For the first time in the independent India, tribals on Thursday got a licence to harvest and trade bamboo as a minor forest produce to improve their livelihood. A transit pass book to harvest and transport bamboo was given to tribals of Mendha Lekha village in Gadchiroli district of Maharashtra after Environment minister Jairam Ramesh threatened to take disciplinary action.

“If transit pass is not given, legal action would be taken against officials,” he warned and emphasised that the power to issue transit passes for bamboo must be retained by gram sabha. Till Wednesday, the forest department was not willing to handover the transit book saying it was an exclusive right of the forest department under the Indian Forest Act (IFA).

Ramesh said the Forest Rights Act supersedes this provision of the IFA. After the warning, the department handed over the transit permit passbook to local community leader Devaji Tofa. The passes are needed to take bamboo out of the village and sell it in the market.

Mendha Lekha was one of the two villages in the country to win community rights over their forests in December 2009 under the Forest Rights Act of 2006, which gives tribal and forest dwellers the right to gather and sell minor forest produce, including bamboo, in the market.
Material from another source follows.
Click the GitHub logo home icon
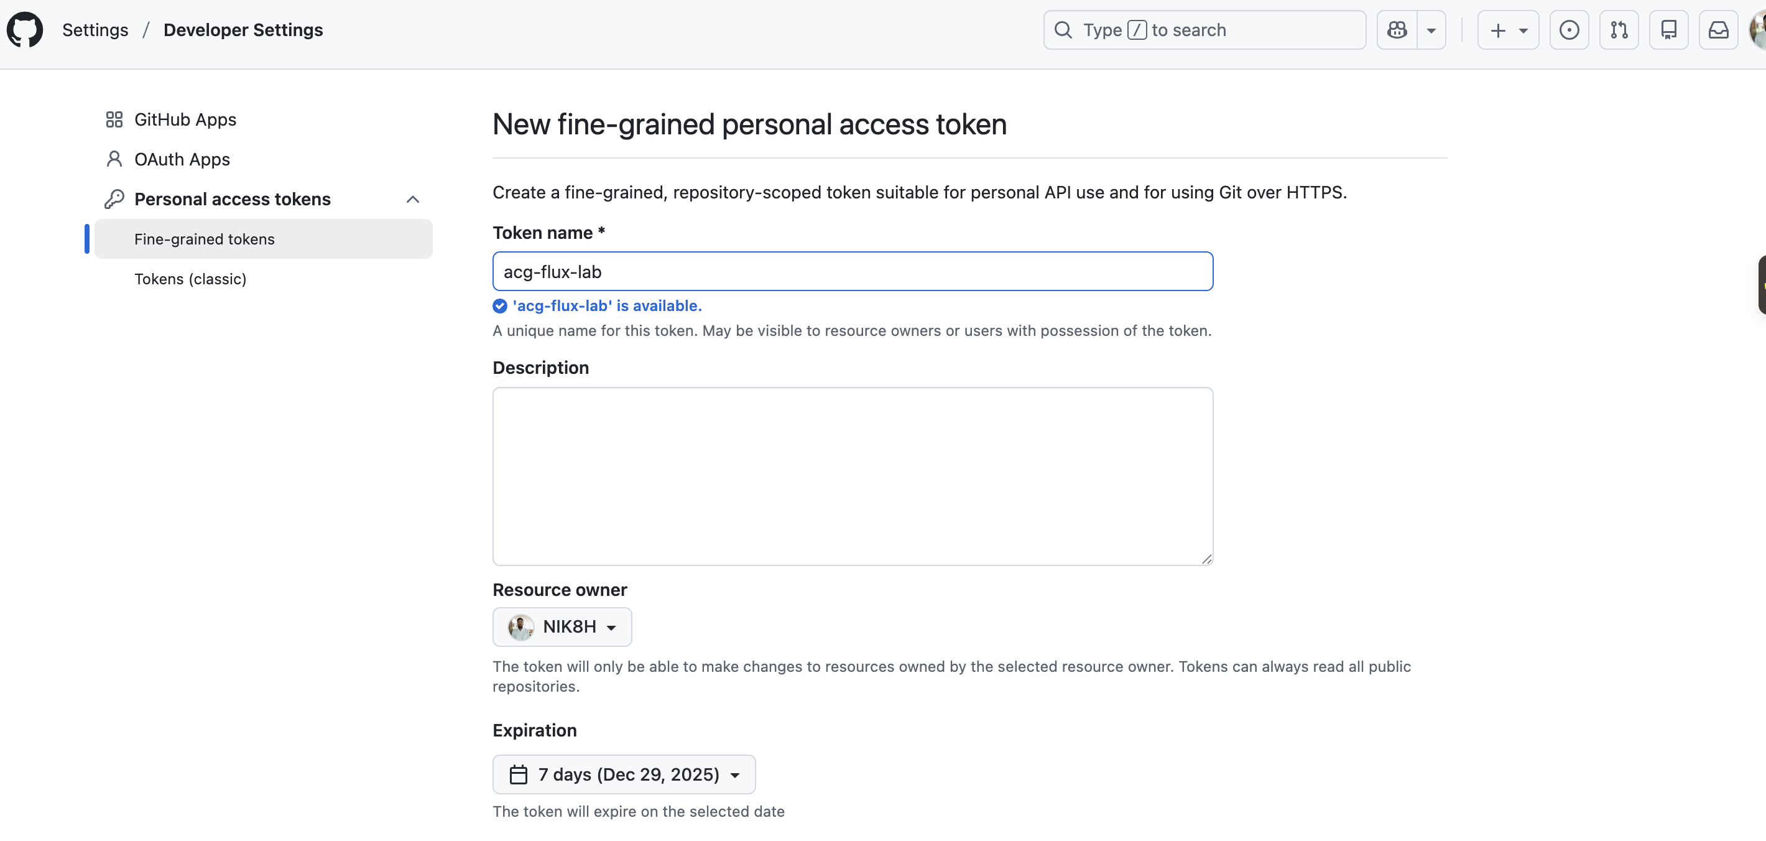Viewport: 1766px width, 841px height. (x=25, y=29)
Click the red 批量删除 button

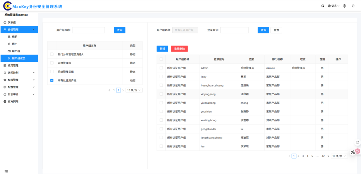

Sudha Pillai, member secretary of Planning Commission termed the day as “historic” as injustice done to tribals in 1857 by the British was undone. “It is liberation for tribals similar to what India got after Mahatma Gandhi’s anti salt march,” she said, in presence of Ramesh and Maharashtra Chief Minister Prithviraj Chavan.

Controlled by the forest department, bamboo business is worth Rs 5,000 crore in India. If Lekha’s achievement is replicated elsewhere it can change lives of millions of tribals.